Book "Data Asset Management Core Technologies and Applications" Core Chapter Excerpt - 3.1.2. Getting Data Bloodlines from Spark Execution Plans

This article is excerpted from the book "Data Asset Management Core Technologies and Applications" published by Tsinghua University Press, authored by Zhang Yongqing et al.

Getting Data Bloodlines from Spark Execution Plans

Because data processing tasks will involve data conversion and processing, parsing blood from data tasks is also one of the channels to obtain data blood.Spark is one of the most commonly used technology components for data processing in big data, and can do both real-time and offline tasks.Spark generates an execution plan when executing each SQL statement, which is is similar to what many databases do, which is that the SQL statement generates an execution plan when it is executed. As shown in Figure 3-1-10 below, in Spark's official documentation link /docs/latest/#content, there is a clear mention that you can get the execution plan based on the EXPLAIN keyword, which is similar to the way many databases view the execution plan.

Figure 3-1-10

The process of generating the execution plan and processing the execution plan in the underlying layer of Spark is shown in Figure 3-1-11 below. This article is excerpted from the book "Data Asset Management Core Technologies and Applications" published by Tsinghua University Press, authored by Zhang Yongqing et al.

Figure 3-1-11

As can be seen in the figure, the

1, the execution of SQL statements or Data Frame, it will become an Unresolved Logical Plan, that is, there has not been any processing and analysis of the logical execution of the plan, only from the point of view of the SQL syntax to do some basic checks.

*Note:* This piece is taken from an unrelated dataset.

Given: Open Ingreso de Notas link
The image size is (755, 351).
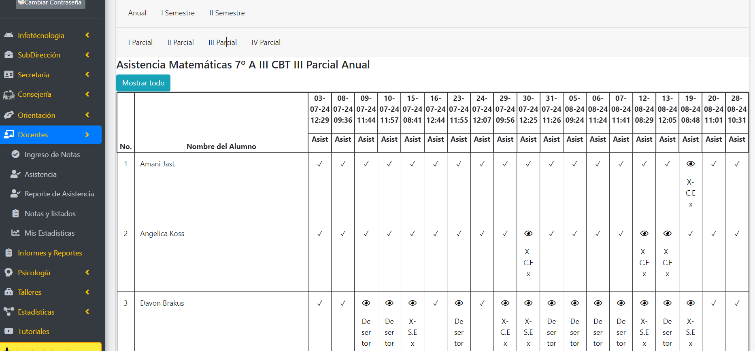Looking at the screenshot, I should [52, 155].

2, and then through the acquisition of Catalog data, the need to execute the SQL statement to do further analysis of the table name, column name verification, so as to generate a logical execution plan can be run directly.

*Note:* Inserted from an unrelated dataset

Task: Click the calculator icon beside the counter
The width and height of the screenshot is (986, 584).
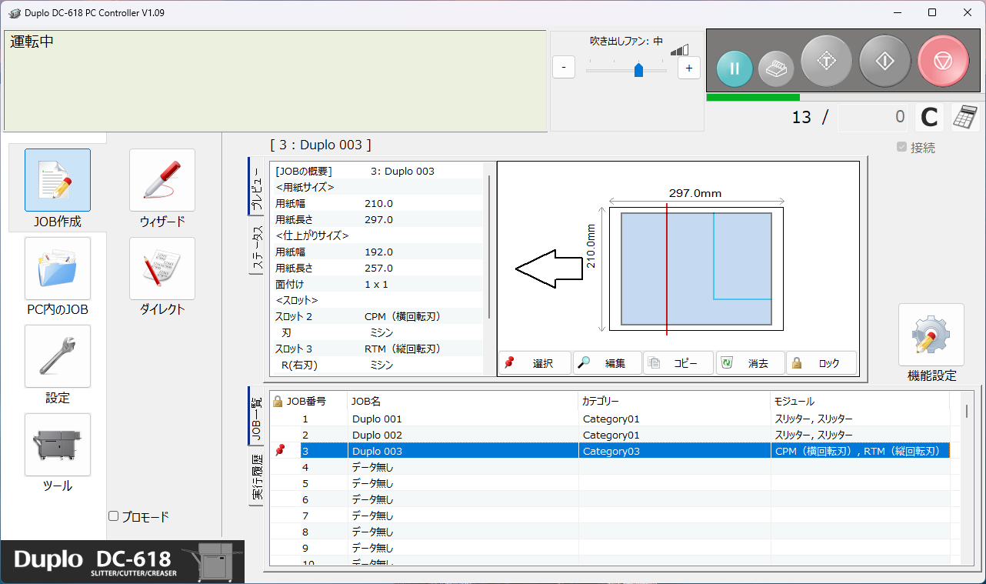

3. but Spark underlying will have an optimizer to generate an optimal way to execute the operation, so as to generate an optimized best logic execution plan.

4. The finalized logical execution plan is converted to a physical execution plan, which is converted to the final code for execution.

Spark's execution plan is actually the process plan for data processing, which will parse the SQL statement or DataFrame and combine it with Catalog to generate the final code for data transformation and processing. So you can get the data conversion logic from Spark's execution plan, so as to parse the bloodline of the data. But the execution plan of Spark are automatically processed inside the Spark bottom layer, how to get the information of the execution plan of each Spark task? In fact, there is a set of Listener architecture design in the bottom layer of Spark, you can use Spark Listener to get a lot of data information about the execution of the bottom layer of spark.

In the spark source code, a trait (Java-like interface) is provided in the form of Scala to act as a listener for the execution of tasks such as Spark SQL. The following two methods are provided in Table 3-1-2.

Table 3-1-2

method name	descriptive
def onSuccess(funcName: String, qe: QueryExecution, durationNs: Long): Unit	The method called on successful execution, which includes the execution plan parameter, where the execution plan can be either a logical or physical plan
def onFailure(funcName: String, qe: QueryExecution, exception: Exception): Unit	The method called when execution fails, which also includes the execution plan parameter, where the execution plan can be either a logical or physical plan

Therefore, you can borrow QueryExecutionListener to actively allow Spark to push the execution plan information to its own system or database when executing tasks, and then do further parsing, as shown in Figure 3-1-12 below. This article is excerpted from the book "Data Asset Management Core Technologies and Applications" published by Tsinghua University Press, authored by Zhang Yongqing et al.

Figure 3-1-12

import 
import 
import 
import 
case class PlanExecutionListener(sparkSession: SparkSession) extends QueryExecutionListener with Logging{

  override def onSuccess(funcName: String, qe: QueryExecution, durationNs: Long): Unit = withErrorHandling(qe) {
    // When execution succeeds, call the method that parses the execution plan
    planParser(qe)
  }

  override def onFailure(funcName: String, qe: QueryExecution, exception: Exception): Unit = withErrorHandling(qe) {

  }

  private def withErrorHandling(qe: QueryExecution)(body: => Unit): Unit = {
    try
      body
    catch {
      case NonFatal(e) =>
        val ctx = 
        logError(s"Unexpected error occurred during lineage processing for application: ${} #${}", e)
    }
  }


  def planParser(qe: QueryExecution): Unit = {
    logInfo("----------- start to get spark  analyzed LogicPlan--------")
      //Parses the execution plan and sends the execution plan data to its own system or database.
      ......
  }
}

The above code implements the QueryExecutionListener This trait in the onSuccess and onFailure these two methods, only in the onSuccess, you need to get the data of the execution plan, because only onSuccess when the bloodline is valid.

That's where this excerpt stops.